Fedrigo, who rides for the Bbox-Bouygues team, handed the hosts their third stage victory from this year's race after outsprinting breakaway companion Franco Pellizotti at the finish line.
It was Fedrigo's second stage win on the race after his victory at Gap in 2006, and the hosts' third after teammate Thomas Voeckler's win on stage five and Agritubel's Brice Feillu win on the mountainous seventh stage.
Fedrigo admitted he had been wise enough to study the technical finish to the stage.
"Thankfully I had a look at the stage finish so I knew there was a bend not far from the finish. Once he attacked I made sure I jumped on his wheel, especially as there was a bit of a headwind," said Fedrigo.
Fedrigo and Pellizotti sprint for the line
The main peloton containing all the race favourites came over the finish line 34secs later having failed to close the gap to the leading pair on the 70.1km descent leading from the summit of the Col du Tourmalet to Tarbes.
On the third and final day in the Pyrenees and before Monday's rest day, a truce appeared to replace the yellow jersey battle allowing Nocentini to keep his 6 seconds lead on Spain's 2007 champion Alberto Contador.
Seven-time champion Lance Armstrong, Contador's Astana teammate, is still in third place overall at 8 seconds in arrears.
"It was pretty controlled, although it's never easy, it's long, it was very hot," said Armstrong when asked to compare this year's climb of the Tourmalet, the 76th in 96 editions, to previous attempts.

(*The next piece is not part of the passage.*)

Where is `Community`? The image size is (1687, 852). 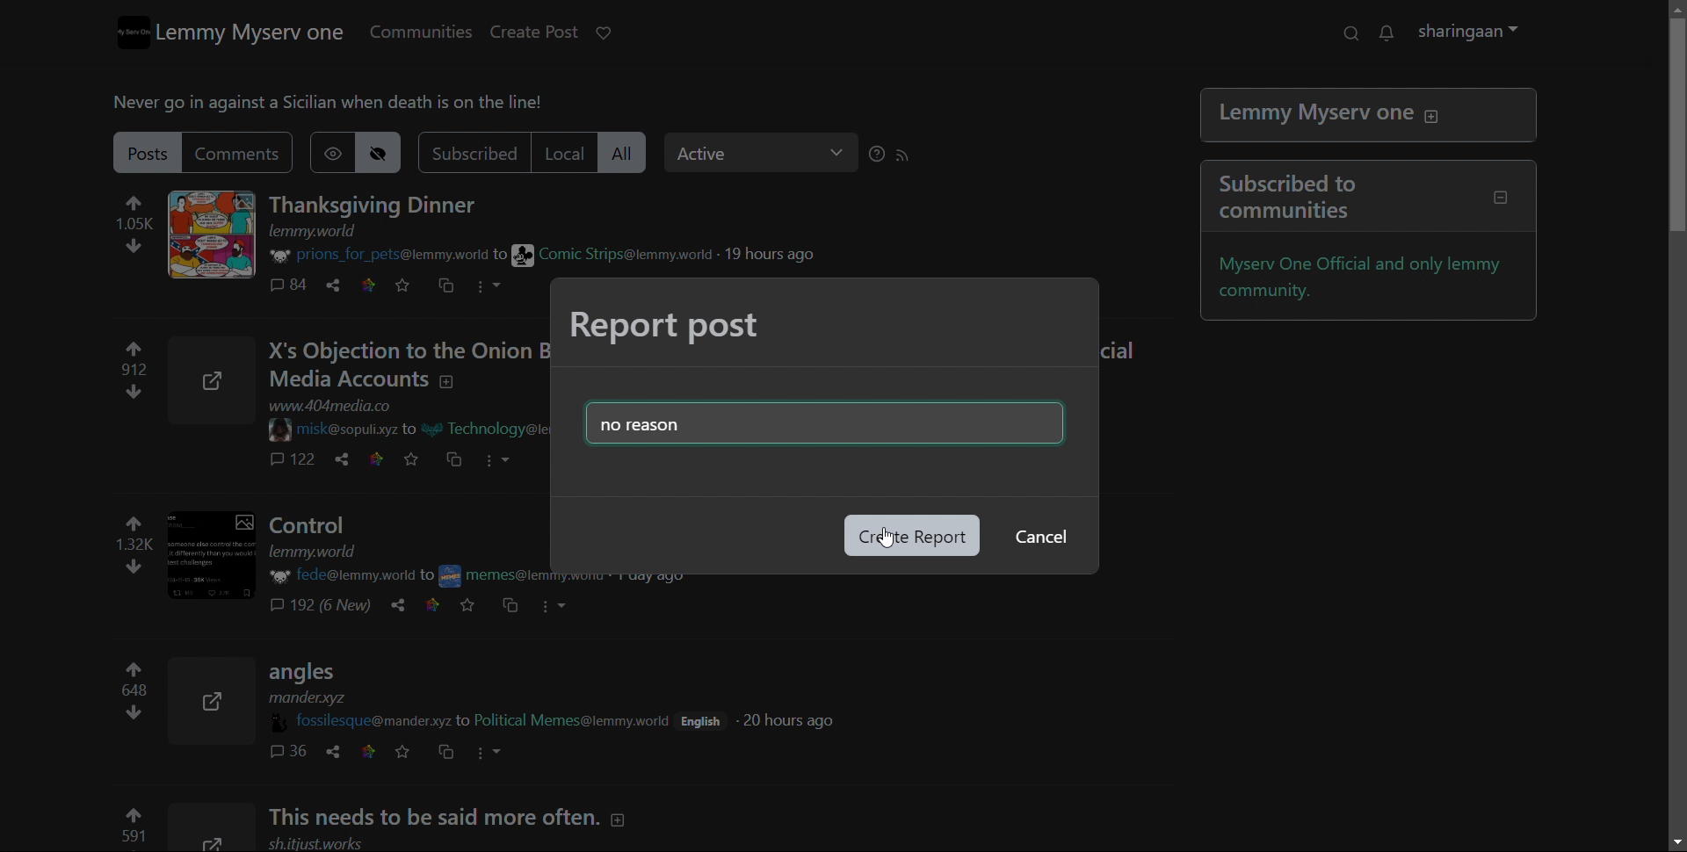 Community is located at coordinates (499, 431).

"The tempo was pretty regular as no one really attacked, we just kind of rode our race. I have felt a lot more pain on the Tourmalet, 2003 was painful."
The summit of the Col d'Aspin
Liquigas all-rounder Pellizotti had prompted their initial break when an acceleration by the Italian around 10km from the summit of the Tourmalet shook off Jens Voigt of Saxo Bank.

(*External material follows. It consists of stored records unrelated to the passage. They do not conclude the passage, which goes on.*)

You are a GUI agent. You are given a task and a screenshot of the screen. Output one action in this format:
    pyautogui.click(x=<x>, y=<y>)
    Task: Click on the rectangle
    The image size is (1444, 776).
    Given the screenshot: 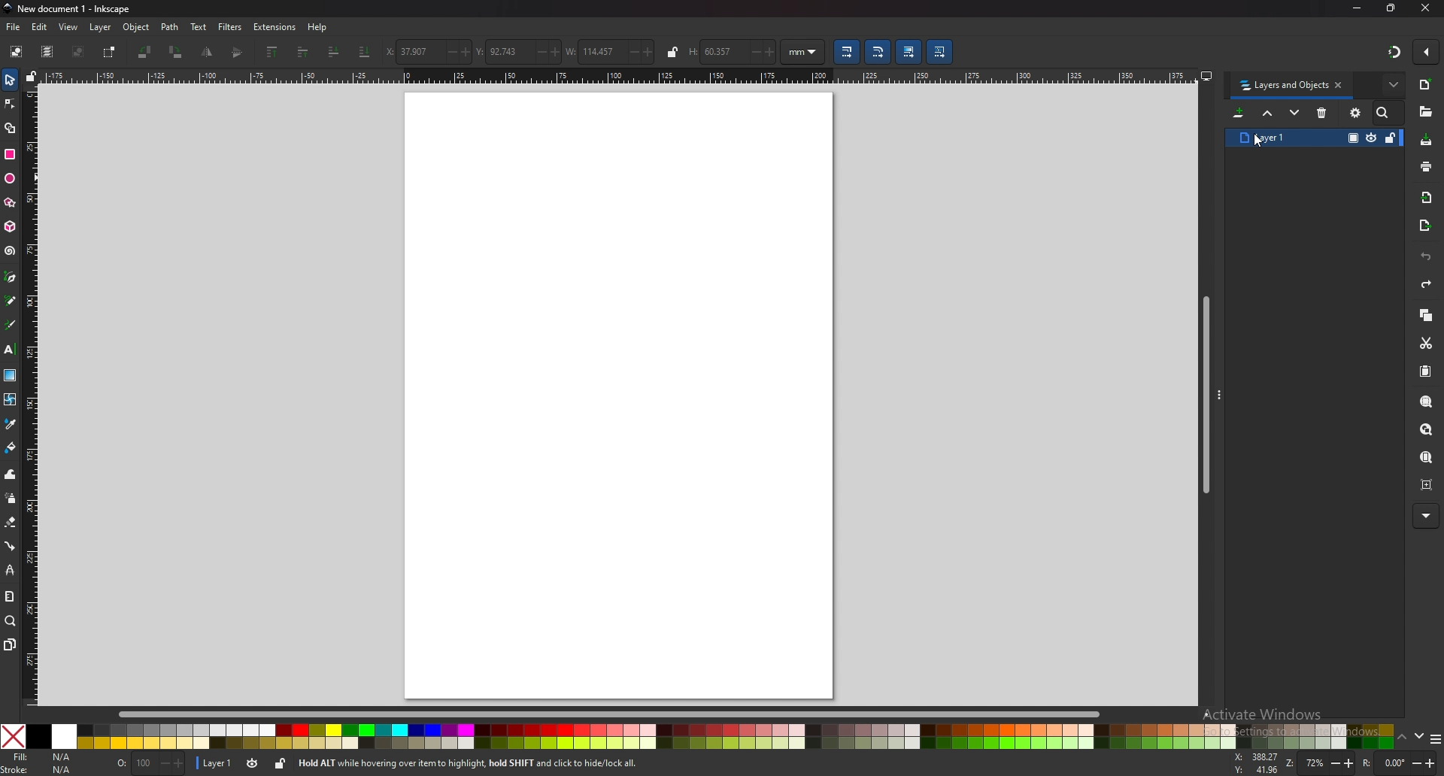 What is the action you would take?
    pyautogui.click(x=10, y=153)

From then on Fedrigo and Pellizotti collaborated to distance the main group, which came over the summit with a deficit of 5min 10sec.
"I knew that if we went over the summit (of the Col du Tourmalet) with only four or five minutes we'd find it hard to go all the way," said Fedrigo. "The whole descent there were adverse wind conditions so we really had to go for it and work together to keep our lead."

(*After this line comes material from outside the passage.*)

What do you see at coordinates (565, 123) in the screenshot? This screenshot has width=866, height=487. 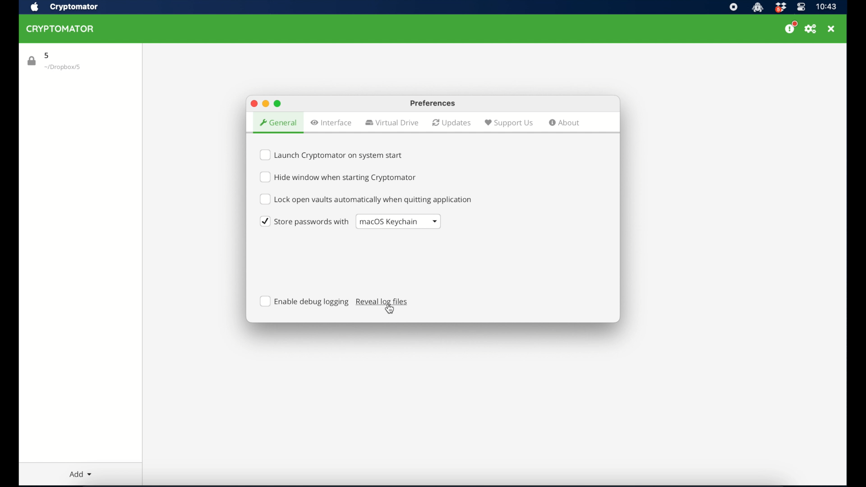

Armstrong's Astana team then moved to the front early on the descent, with Nocentini sticking on the American's wheel, before a more organised chase was established on the declining run in to the finish. Leading the chase was the Caisse d'Epargne team of Luis Leon Sanchez and the Columbia team of Mark Cavendish, but their efforts only succeeded in reeling in some earlier escapees.
Nocentini and his AG2R team had suffered trying to defend his yellow jersey on Saturday, but a day later they were given some respite.
"It was an easier day than yesterday," said the Italian, who is not considered a contender for overall victory. "The team still did a great job to keep me in the lead and for that I have to say thanks."
In the closing kilometres there was a drama for Saxo Bank's main yellow jersey contender Andy Schleck when he suffered a puncture.
But a quick change of wheel and the Luxembourger, waited on by two teammates, charged back to the main chasing bunch to avoid losing time. Schleck, expected to move up a gear in the Alps next week, is still ninth overall at 1:49.
Pellizotti meanwhile came away with the largely symbolic prize for the stage's most combative rider. And the Italian admitted that on the day he was beat by the better sprinter.
"We worked well together on the climb and on the descent to keep our advantage on the bunch," said Pellizotti. "Fedrigo is a stronger sprinter than me - all I could do was give it everything I had."